▸ PROBLEM REQUIREMENTS
Rewrite the lines from the line containing "The image size is (875, 449)." through the last line, changing "coordinates" to "point" and leaving everything else as it is. Omit the pictures.
──────── DATASET EXTRACT ────────
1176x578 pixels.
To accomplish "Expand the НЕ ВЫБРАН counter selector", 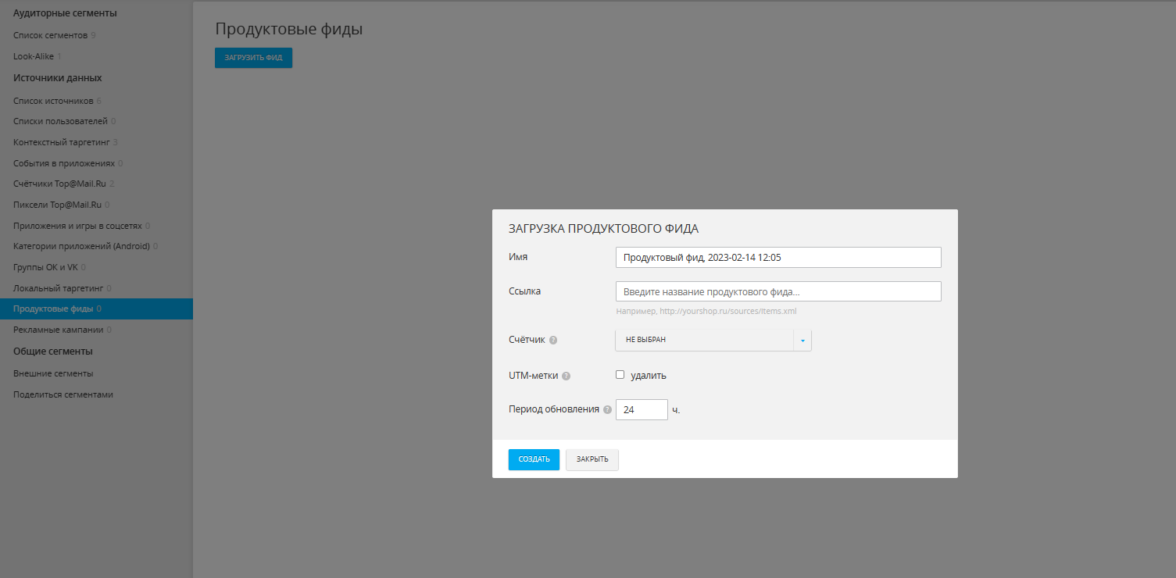I will [x=704, y=340].
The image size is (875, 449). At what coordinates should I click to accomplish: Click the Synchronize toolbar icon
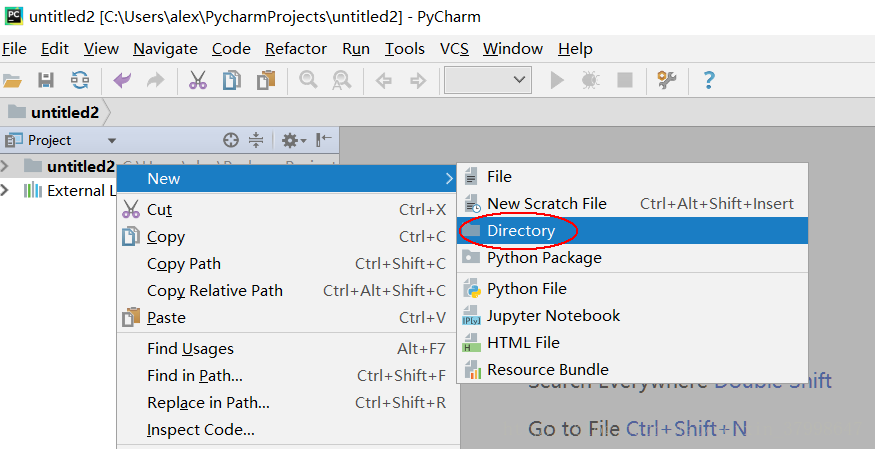79,80
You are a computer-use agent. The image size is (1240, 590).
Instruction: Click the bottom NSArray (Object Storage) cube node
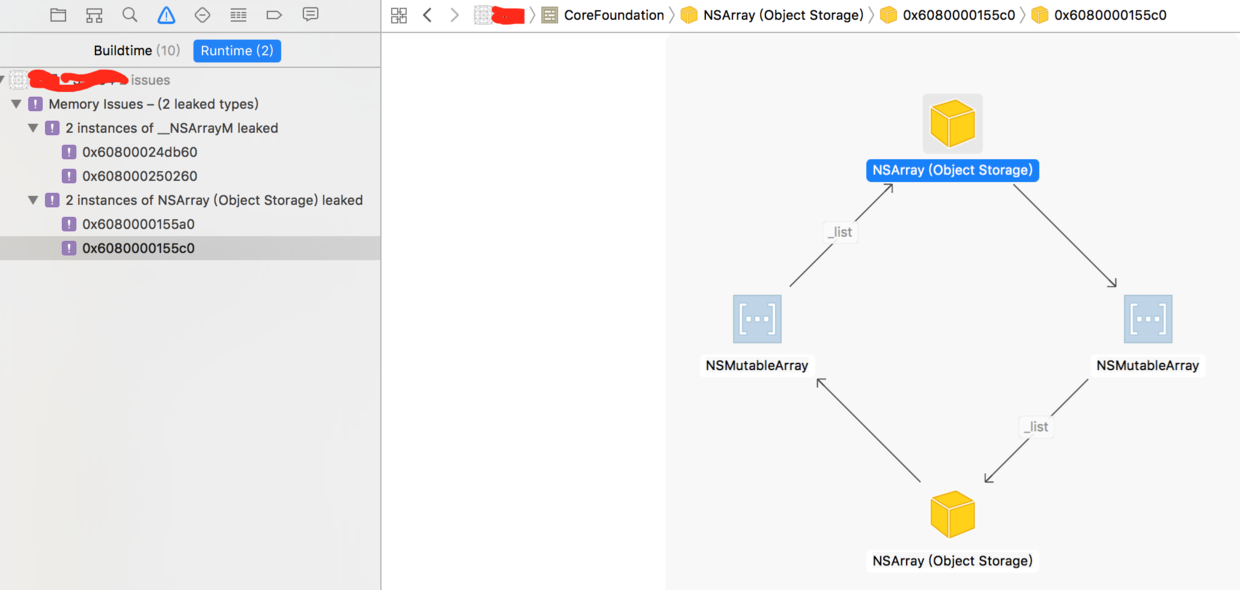[952, 515]
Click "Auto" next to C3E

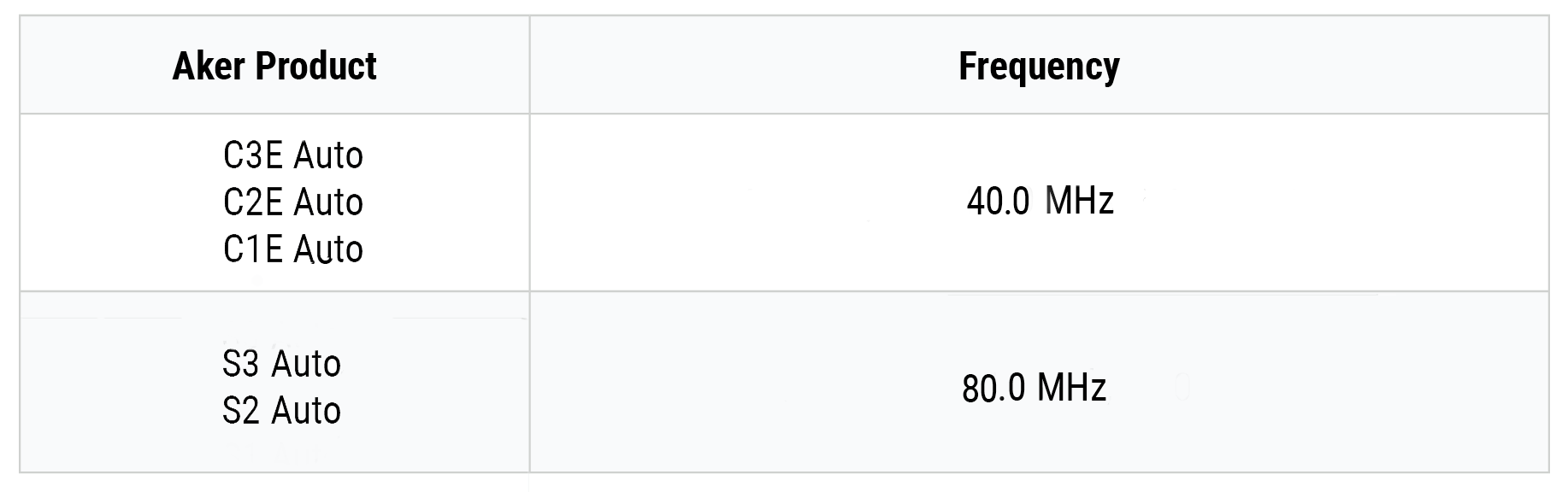point(328,156)
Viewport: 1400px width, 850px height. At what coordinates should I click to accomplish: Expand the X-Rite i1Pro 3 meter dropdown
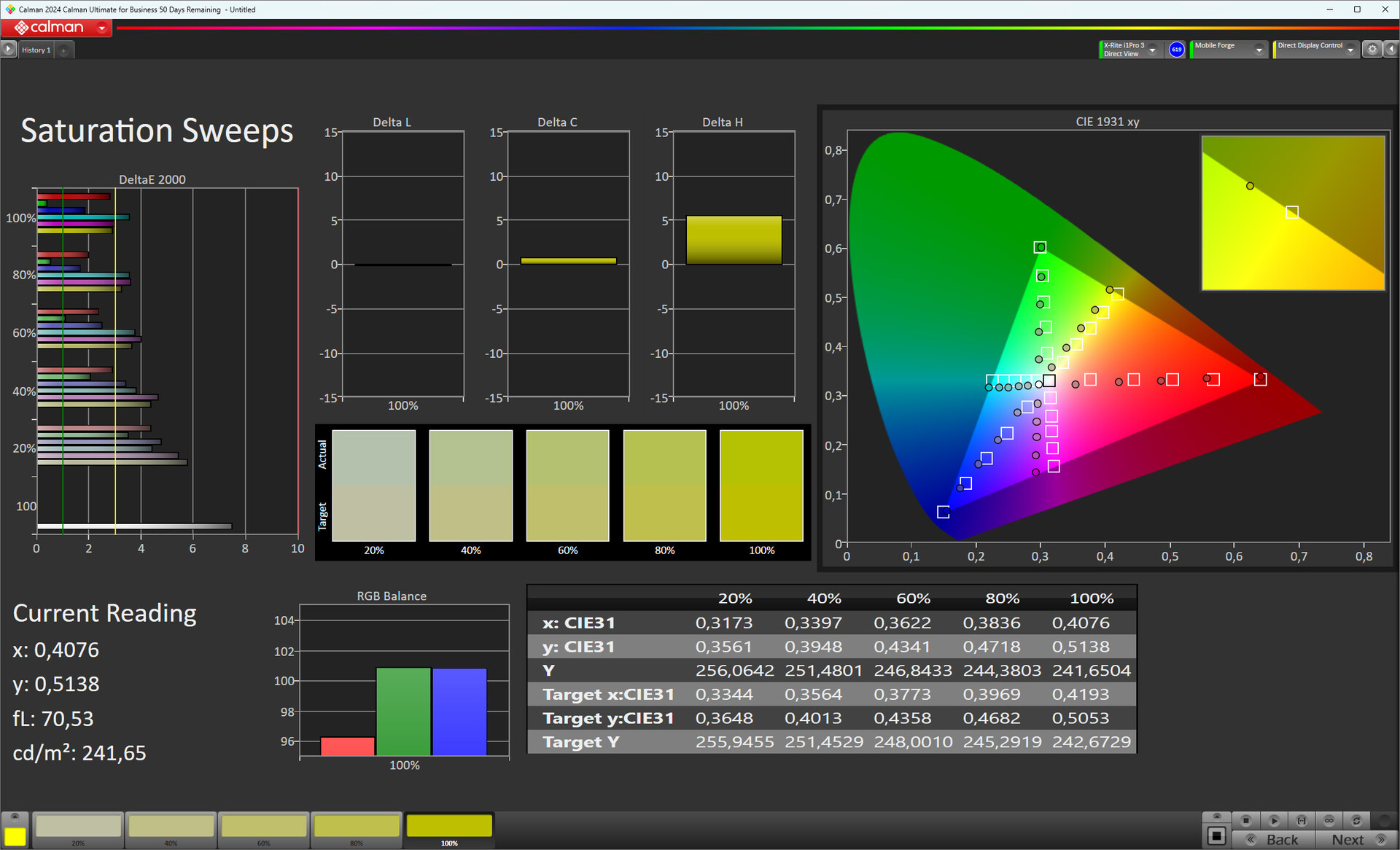pyautogui.click(x=1153, y=50)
────────
▸ SOLUTION TO THIS TASK
The image size is (875, 449). At what point should I click to accomplish: Click the Synchronize toolbar icon
79,80
You are a computer-use agent. The image size is (1240, 590).
Instruction: Click the bottom NSArray (Object Storage) cube node
[952, 515]
Click "Auto" next to C3E

point(328,156)
Viewport: 1400px width, 850px height. At what point should I click to accomplish: Expand the X-Rite i1Pro 3 meter dropdown
pyautogui.click(x=1153, y=50)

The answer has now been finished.